The problem is that the law makes NO exception for commuting in a state vehicle regardless of the official using it. The Gov,Lt Gov and Speaker get around this by having MHP security and using a MHP 65,000.00 vehicle. Pickering has a car, Santa Cruz has a car and Marshal Fisher has a car. Hank Bounds who made over $300K drove a car home everyday. Its a atleast a $5000.00 perk when you consider fuel,insurance, plus they do not have a car payment. but maybe I am nitpicking. I live in a small madison county neighborhood and there are MHP,City of Jackson, Hinds County, Wireless commission, and corrections vehicles in the driveways every night
And the little known, really sad fact is, if this employee is involved in a traffic crash on the way to or from home, they will be covered under workers' comp. Taxpayers will be on the hook for that too! Temp disability payments, medical bills, etc., not to mention they can claim the vehicle is part of their compensation package and that will elevate the amount of the temp disability payments.
PARK THE DAMN CAR!
I enjoy the theft deterring benefit of having several MCSO, MHP and Ridgeland PD vehicles parked in our neighborhood driveways.
A few posters mentioned MHP, but have no idea if that particular trooper is part of a special task force or MBI that requires constant access to the issued vehicle. Other posters are concerned with legal implications of such use at a daycare where a child could be run over. Hmmm, the men/women who are tasked with enforcing highway laws to protect our State's motorist can't be trusted to roll thru a parking lot? I'd much prefer the trooper's car to be at his house on his off day, just so he can respond that much faster to crazy events like we watched at Delta State this Tuesday. The same applies to every other division of law enforcement, be it campus, city, county or state.
We can all agree that non law enforcement personnel shouldn't be commuting or running personal errands in tax payer funded vehicles. The vehicles issued to law enforcement officers are useful tools, not a perk.
to answer your question 2:09 he was at the D.L testing on Woodrow Wilson
so its doubtful he was part of a " special task-force".
But if it was ok for him to do then why go to the trouble of taking
the car seat out every morning and placing in the trunk ?
The question is not what is OK with you its about the law. Many MHP employees take cars home and if they are not involved in an investigation they shouldnt be taking one home. Most MBI vehicles are unmarked along with the brass so that no one will see its a state vehicle which is also against the law UNLESS the govenor approves which he does for hundreds of cars. A good number of uniformed troopers work at drivers license stations and are never out on a call.

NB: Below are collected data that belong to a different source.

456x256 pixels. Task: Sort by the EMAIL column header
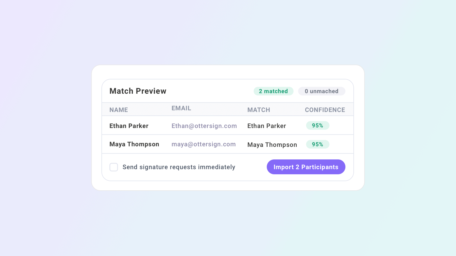[x=181, y=108]
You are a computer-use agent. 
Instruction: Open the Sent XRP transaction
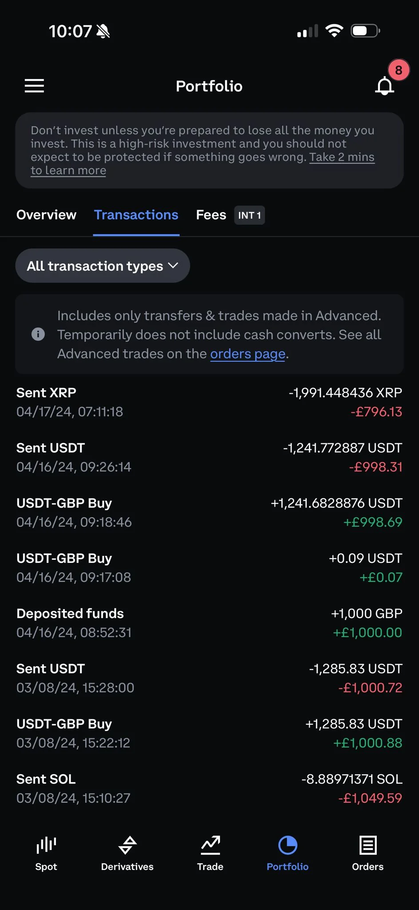pyautogui.click(x=209, y=402)
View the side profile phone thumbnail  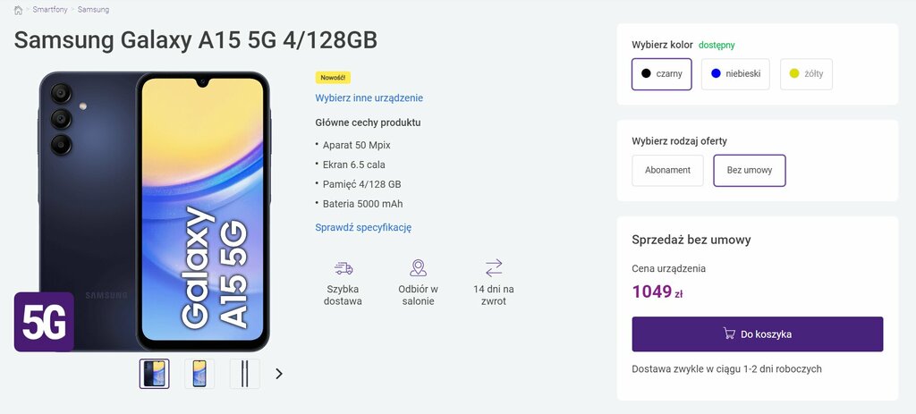245,374
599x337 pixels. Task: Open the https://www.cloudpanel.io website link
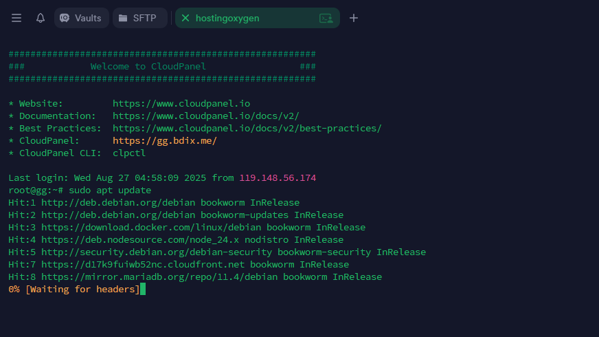[x=181, y=104]
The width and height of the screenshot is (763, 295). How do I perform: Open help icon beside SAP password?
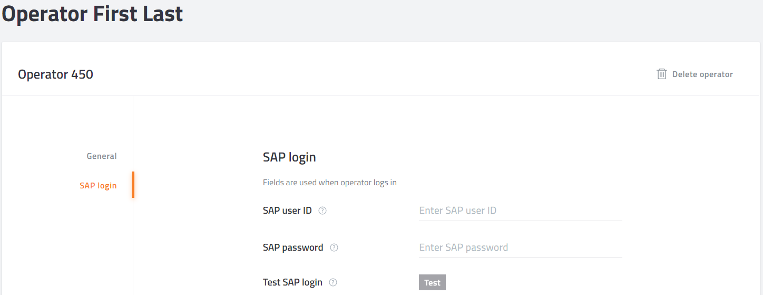click(334, 248)
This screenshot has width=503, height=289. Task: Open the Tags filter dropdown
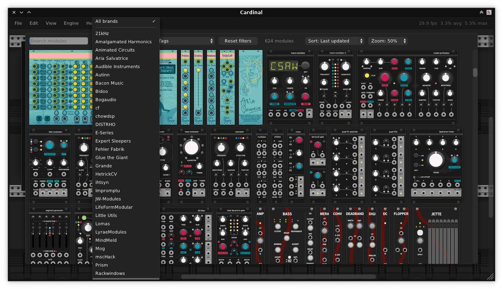[186, 41]
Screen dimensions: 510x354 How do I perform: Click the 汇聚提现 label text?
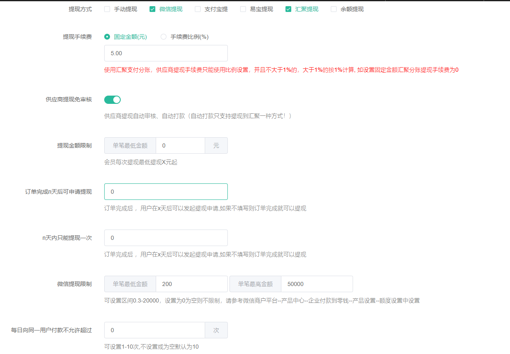click(x=307, y=9)
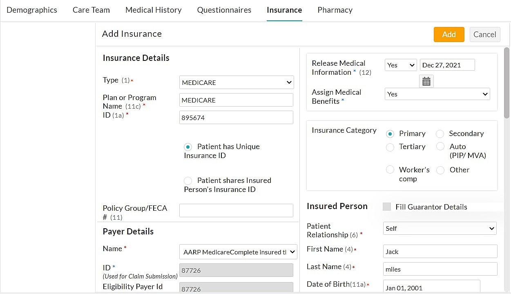This screenshot has height=294, width=511.
Task: Cancel adding the insurance record
Action: click(485, 34)
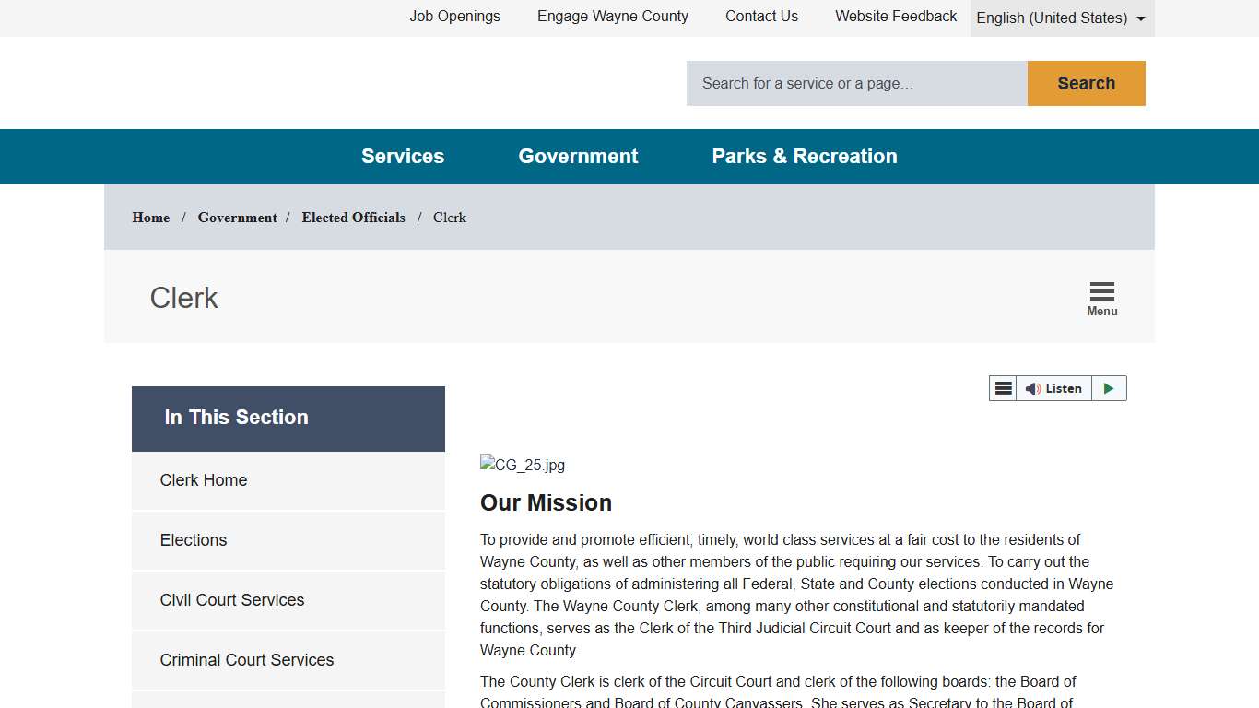The height and width of the screenshot is (708, 1259).
Task: Select Criminal Court Services sidebar item
Action: (x=247, y=660)
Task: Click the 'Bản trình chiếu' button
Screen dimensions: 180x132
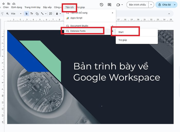Action: [137, 5]
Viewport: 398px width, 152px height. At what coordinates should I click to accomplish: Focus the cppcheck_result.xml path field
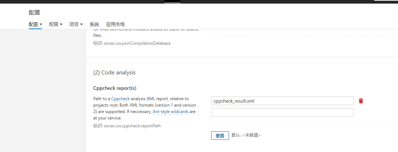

Regardless the law states that no vehicle shall be used to commute. So if we ignore that law what other laws should we deem as petty and ignore.
I know of a few state employees who don't even own personal vehicles, they use their state car for EVERYTHING. One them got into an accident while they were driving their child to daycare -- thankfully the child wasn't injured, but the agency's management made excuse after excuse for her...
As for the troopers taking cars home, many of them do not report to an office every day for a typical "roll call" and they start their shift when they leave their driveway, this I can understand. As for the folks who report to an office every day (driver's license, admin, etc.) they should park the damn cars, those positions should be held by civilians anyway.
With exception to SWAT and other special teams who need to be rapidly mobile, the threshold should be VERY high to prove the need for a take home car. This is an easy expense for the state to cut, and presents an easily eliminated risk to the taxpayers.